Although I’m not sure of your sexual orientation, you certainly don’t need to be in the targeted group to take a stand. If we all speak up on behalf of each other, we’ll be hearing fewer jokes of the kind you describe. Frankly, social change happens when we draw a line in the sand about what’s appropriate and what’s not.

However, I’m curious to understand the distinction you’re making between a joke that is “not blatantly homophobic” but “gay un-friendly.” Is there really a difference? Is the use of the three-letter F-word worse than the much bandied “that’s so gay”? Actually, there’s something insidious about “that’s so gay” that speaks to deeper (often unconscious) prejudices.

Last year when I was on tour for my book on the gay-straight divide in American life, more than one talk radio interviewer went for the jugular with obnoxious questions like, “Why do gay men care about their clothes so much?” and “Why do lesbians wear their hair so short?” They were trying to gay-bait me into an angry response, of course, and I was upset.
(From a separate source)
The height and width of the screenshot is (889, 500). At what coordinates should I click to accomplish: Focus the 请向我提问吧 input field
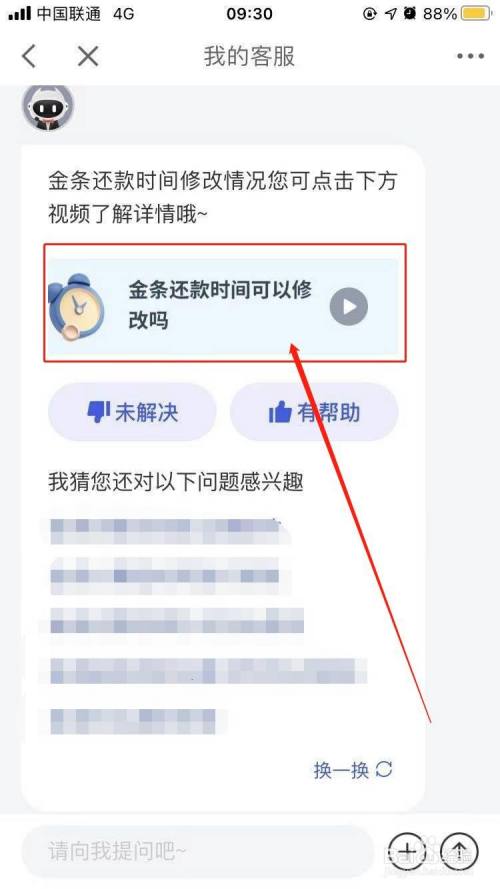197,851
But I didn’t fall for it — I simply challenged the premise of the questions with humor. “How do you put frumpy gay congressman Barney Frank into this picture of yours?” I’m convinced that upholding civility and respect frustrates the provocateur in this kind of situation and actually gives you the upper hand.
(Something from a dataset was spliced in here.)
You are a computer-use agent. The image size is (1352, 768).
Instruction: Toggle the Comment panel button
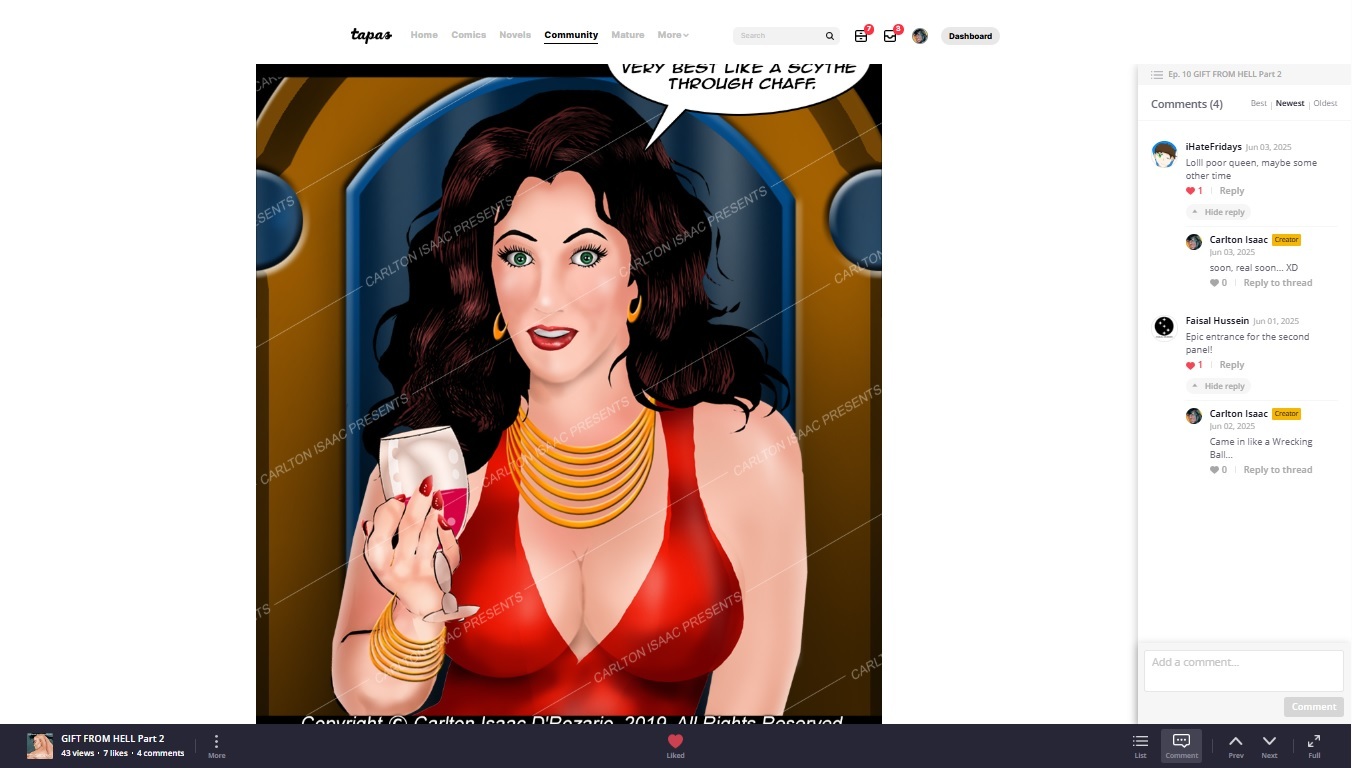tap(1181, 744)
Because the episode you mention occurred in connection with your workplace, it’s not a bad idea to remind the offender that certain kinds of jokes can land people in hot water. (A CNN analyst, Roland Martin, was suspended earlier this year for making anti-gay tweets, to give a highly publicized example.) But that’s the kind of point you’d want to make later on in a more private conversation or by e-mail.

Verbal harassment is certainly an ongoing problem for lesbian, gay, bisexual and transgender people — at all ages. Much of the attention has been focused on young people in high school, but the job challenges faced by gays later in life are also considerable. Eliza Byard, the executive director of the Gay, Lesbian Straight Education Network, explained to me that, “Lesbian, gay, bisexual, transgender people from their 40s on up are also vulnerable to harassment and bullying — especially in the workplace — even though it’s rarely talked about.” In fact, the weakened economy alone has significantly impacted the willingness of L.G.B.T. adults to be out with their manager or boss because of fears of discrimination, ostracism, or job loss, according to a recent Harris Interactive/Out and Equal survey. The result is there are older gays deciding to go back into the closet.

Whatever the age group of your academic peers at that lunch, your effort to speak up about an inappropriate joke would have been a highly appropriate gesture.